Il 7 febbraio scorso Mosaico rese pubblica la mia vicenda, poi ripresa da numerose altre testate. Quattro giorni prima la direzione del liceo nel quale insegno aveva avviato nei miei confronti un procedimento disciplinare perché, denunciando l’ennesimo caso di propaganda antisemita dentro le mura scolastiche, avrei abusato della posta elettronica scolastica e sarei venuto meno ai miei doveri di docente. I lettori si saranno chiesti come sia andata a finire. Ebbene, sono finiti i 60 giorni di tempo che l’amministrazione aveva a disposizione per chiudere la pratica, o con una sanzione o con una archiviazione. In realtà il sottoscritto non è stato degnato di nessuna comunicazione al proposito, per cui il procedimento può ritenersi tacitamente decaduto. Deve essersi rivelata inaggirabile l’infondatezza delle accuse (tra l’altro, l’aver “rilasciati e divulgati giudizi nei confronti degli studenti del collettivo”, e l’aver diffuso “una segnalazione che avrebbe dovuta indirizzarsi esclusivamente al dirigente scolastico”). È questo un primo punto fermo da tenere ben presente.
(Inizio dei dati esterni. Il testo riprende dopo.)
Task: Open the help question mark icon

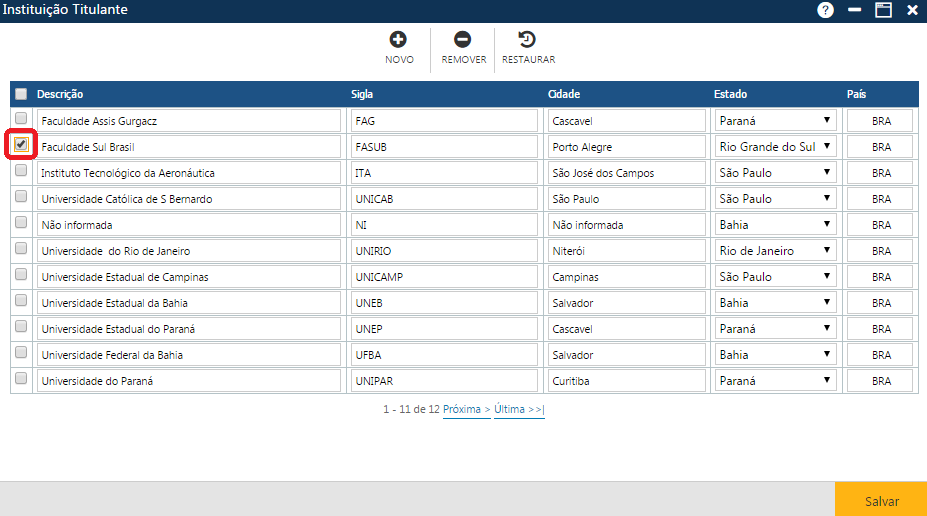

Il 26 febbraio tuttavia sono stato raggiunto da una nuova contestazione disciplinare, stavolta avrei violato i doveri di correttezza e responsabilità per aver leso l’immagine dell’amministrazione proprio rilasciando l’intervista a Mosaico! A formalizzarmi l’accusa ora è l’Ufficio scolastico territoriale, dotato di poteri sanzionatori in apparenza più minacciosi (e spada di Damocle più duratura, di 120 giorni), se soltanto la nuova accusa non fosse ancora più grottesca della prima: avrei detto di essere stato punito, mentre per ora non ho subito ancora nessuna sanzione; e avrei mentito sul motivo, visto che mi si contestava solo l’impiego della posta elettronica. Peccato però che nessuno dei giornalisti che hanno raccolto la mia testimonianza mi abbia mai messo in bocca affermazioni simili. È vero che Mosaico, e similmente poi altre testate, dapprima titolava “Milano, Liceo Da Vinci: docente punito per aver denunciato l’odio contro Israele in occasione del Giorno della Memoria”. Si tratta tuttavia di una evidente sintesi del titolista, discutibile quanto si vuole, se proprio si ama cavillare su simili dettagli, ma certo non attribuita né attribuibile al protagonista della vicenda. La segnalazione della scuola arrivava ad accusarmi di aver diffuso io stesso il testo di un volantino agli studenti, e a negare persino che ci fosse stata qualsiasi “comunicazione oltraggiosa” da parte del Collettivo studentesco. Almeno questi spropositi vengono omessi nella contestazione.

Intanto il caso aveva suscitato subito preoccupati interrogativi presso la comunità ebraica. Sono così variamente emersi ulteriori particolari.

Pare che per rabbonire le curiosità del ministero dell’istruzione il sottoscritto sia stato spacciato per un molesto recidivo, avvezzo ad abusare della posta elettronica scolastica. In particolare avrei “in altre due circostanze utilizzato la mail istituzionale destinata a tutti i docenti per ironizzare pesantemente su due iniziative formative proposte alla scuola dalla diocesi e da una associazione professionale di ispirazione cattolica”. Ho chiesto l’accesso ai relativi atti, ma mi sono stati negati. Se capisco bene, si allude a due iniziative di diversi anni fa in realtà del tutto prive di qualsiasi valore “formativo” e proprio per questo fonte, insieme ad altre, di vivace perplessità circa la loro rispondenza alle finalità “istituzionali” (sempre evocate a fini censori) dei canali scolastici, a partire dalla solita posta elettronica tramite la quale le si pubblicizzava “a tutti i docenti”.

Va sottolineato che quelle ironie non sono mai state oggetto di contestazione disciplinare, solo ora vengono ufficiosamente trascelte e dichiarate indiscutibilmente troppo “pesanti”. Per fare un altro esempio simile, all’inizio dello scorso novembre ho risposto polemicamente per posta elettronica istituzionale a un invito dell’ANPI giunto per la stessa via a tutti i docenti. Gli scambi hanno coinvolto anche il Comune di Milano e lo stesso Ufficio scolastico. La mia risposta è poi uscita anche sul Bet Magazine di gennaio. All’amministrazione invece non dev’essere sembrato un contributo utile a porre i problemi in questione nella giusta prospettiva.